Another study showed that HP1 isoforms stimulate H3K9me3 nucleosome association with KDM2A. This interaction was also confirmed through immunoblotting using HP1a and HP1b as well as GST. These nucleosomes are specifically targeted for binding by the KDM2A antigen. In this study, the KDM2A marker was used to identify H3K9me3 nucleosomes.

The generation of autoreactive primary IgM can be limited by the lack of IgD. The loss IgD can cause a delayed transition between primary autoreactive antibody responses and secondary antigen specific antibody responses. In addition, IgD-deficient mice have a prolonged autoimmune disease. They do not produce protective IgG and IgM, resulting in decreased protection and immunity.

High-affinity primary antibodies produced using the KDM2A markers were previously difficult for antigen to be separated. High affinity antibodies are also difficult to extract from the affinity columns. It may also be necessary for the antigen to be removed using harsh or denatured methods.

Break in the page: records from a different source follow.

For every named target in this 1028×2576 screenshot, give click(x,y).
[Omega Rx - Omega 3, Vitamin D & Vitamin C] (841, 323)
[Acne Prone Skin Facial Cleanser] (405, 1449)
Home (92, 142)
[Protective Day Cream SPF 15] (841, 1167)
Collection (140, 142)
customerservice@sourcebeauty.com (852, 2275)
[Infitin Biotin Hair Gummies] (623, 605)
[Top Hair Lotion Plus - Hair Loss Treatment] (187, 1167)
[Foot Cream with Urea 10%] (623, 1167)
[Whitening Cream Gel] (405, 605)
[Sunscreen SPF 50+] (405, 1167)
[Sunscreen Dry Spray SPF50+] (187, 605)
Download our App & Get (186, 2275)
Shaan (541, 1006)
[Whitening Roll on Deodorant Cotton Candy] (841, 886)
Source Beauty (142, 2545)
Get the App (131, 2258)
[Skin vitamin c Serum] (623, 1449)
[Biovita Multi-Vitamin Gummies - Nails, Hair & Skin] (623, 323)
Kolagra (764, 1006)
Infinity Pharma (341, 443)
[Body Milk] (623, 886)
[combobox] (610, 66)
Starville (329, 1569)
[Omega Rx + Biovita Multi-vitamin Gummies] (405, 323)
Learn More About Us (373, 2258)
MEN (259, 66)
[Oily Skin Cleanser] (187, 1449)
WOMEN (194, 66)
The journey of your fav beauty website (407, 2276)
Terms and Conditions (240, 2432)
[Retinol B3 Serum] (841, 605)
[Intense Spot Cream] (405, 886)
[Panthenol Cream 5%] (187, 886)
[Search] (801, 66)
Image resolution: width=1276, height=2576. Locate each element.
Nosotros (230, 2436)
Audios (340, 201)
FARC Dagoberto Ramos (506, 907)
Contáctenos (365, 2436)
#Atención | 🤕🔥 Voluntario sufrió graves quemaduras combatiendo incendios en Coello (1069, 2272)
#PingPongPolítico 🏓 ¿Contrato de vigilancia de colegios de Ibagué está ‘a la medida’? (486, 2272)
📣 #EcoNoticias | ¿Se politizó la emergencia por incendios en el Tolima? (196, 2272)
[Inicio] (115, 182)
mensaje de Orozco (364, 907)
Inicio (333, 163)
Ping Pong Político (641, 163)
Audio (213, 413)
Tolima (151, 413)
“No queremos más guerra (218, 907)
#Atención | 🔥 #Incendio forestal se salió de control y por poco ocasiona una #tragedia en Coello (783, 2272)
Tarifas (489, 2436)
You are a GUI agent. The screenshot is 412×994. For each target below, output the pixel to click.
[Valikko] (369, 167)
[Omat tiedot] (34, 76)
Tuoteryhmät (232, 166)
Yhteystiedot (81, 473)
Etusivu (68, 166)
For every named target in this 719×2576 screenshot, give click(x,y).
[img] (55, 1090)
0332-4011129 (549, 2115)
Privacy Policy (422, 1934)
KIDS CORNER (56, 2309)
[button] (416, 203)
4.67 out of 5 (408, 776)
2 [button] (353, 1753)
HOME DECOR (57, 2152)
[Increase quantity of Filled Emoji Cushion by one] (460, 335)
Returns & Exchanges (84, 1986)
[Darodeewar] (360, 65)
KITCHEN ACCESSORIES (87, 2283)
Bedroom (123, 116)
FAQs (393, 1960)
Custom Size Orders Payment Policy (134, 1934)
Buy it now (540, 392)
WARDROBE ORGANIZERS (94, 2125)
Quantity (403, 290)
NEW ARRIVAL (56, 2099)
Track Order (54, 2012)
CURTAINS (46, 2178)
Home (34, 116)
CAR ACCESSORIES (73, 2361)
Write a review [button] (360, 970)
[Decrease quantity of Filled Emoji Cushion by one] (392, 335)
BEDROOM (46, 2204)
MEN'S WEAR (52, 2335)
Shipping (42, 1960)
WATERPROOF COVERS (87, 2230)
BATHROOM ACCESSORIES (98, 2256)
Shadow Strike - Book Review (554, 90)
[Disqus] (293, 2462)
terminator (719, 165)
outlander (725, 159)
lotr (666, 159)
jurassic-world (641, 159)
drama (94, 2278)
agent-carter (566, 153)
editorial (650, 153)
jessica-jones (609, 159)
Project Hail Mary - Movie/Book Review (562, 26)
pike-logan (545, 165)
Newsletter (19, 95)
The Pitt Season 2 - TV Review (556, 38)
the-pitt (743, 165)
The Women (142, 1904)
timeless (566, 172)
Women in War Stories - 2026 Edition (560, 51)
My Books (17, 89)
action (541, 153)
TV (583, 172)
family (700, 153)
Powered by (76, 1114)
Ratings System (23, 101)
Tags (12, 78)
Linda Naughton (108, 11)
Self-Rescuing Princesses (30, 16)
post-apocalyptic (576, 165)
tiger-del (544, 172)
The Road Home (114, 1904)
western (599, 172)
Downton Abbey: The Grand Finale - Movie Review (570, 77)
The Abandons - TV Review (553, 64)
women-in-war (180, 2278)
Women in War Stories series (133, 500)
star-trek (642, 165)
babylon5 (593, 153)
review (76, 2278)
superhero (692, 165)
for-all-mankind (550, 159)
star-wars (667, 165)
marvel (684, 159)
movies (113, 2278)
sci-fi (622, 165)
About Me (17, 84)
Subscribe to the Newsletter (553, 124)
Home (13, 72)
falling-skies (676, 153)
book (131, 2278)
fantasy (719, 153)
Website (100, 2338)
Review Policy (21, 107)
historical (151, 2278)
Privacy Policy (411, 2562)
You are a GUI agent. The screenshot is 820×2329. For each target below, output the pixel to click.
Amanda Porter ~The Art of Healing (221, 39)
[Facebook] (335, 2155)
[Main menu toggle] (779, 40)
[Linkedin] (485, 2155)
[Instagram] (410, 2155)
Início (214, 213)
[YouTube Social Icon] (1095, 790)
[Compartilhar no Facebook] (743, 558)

These methods can be very efficient for certain applications. They are increasingly becoming an important tool for research.

The immunostaining process uses nano-Secondaries. They are monovalent secondary antibody that binds with a high degree of affinity to IgGs. These antibodies are 10x smaller than traditional secondary antibodies. Nano-Secondaries offer better tissue penetration and reduce the distance between the epitopes and the label because of their small size.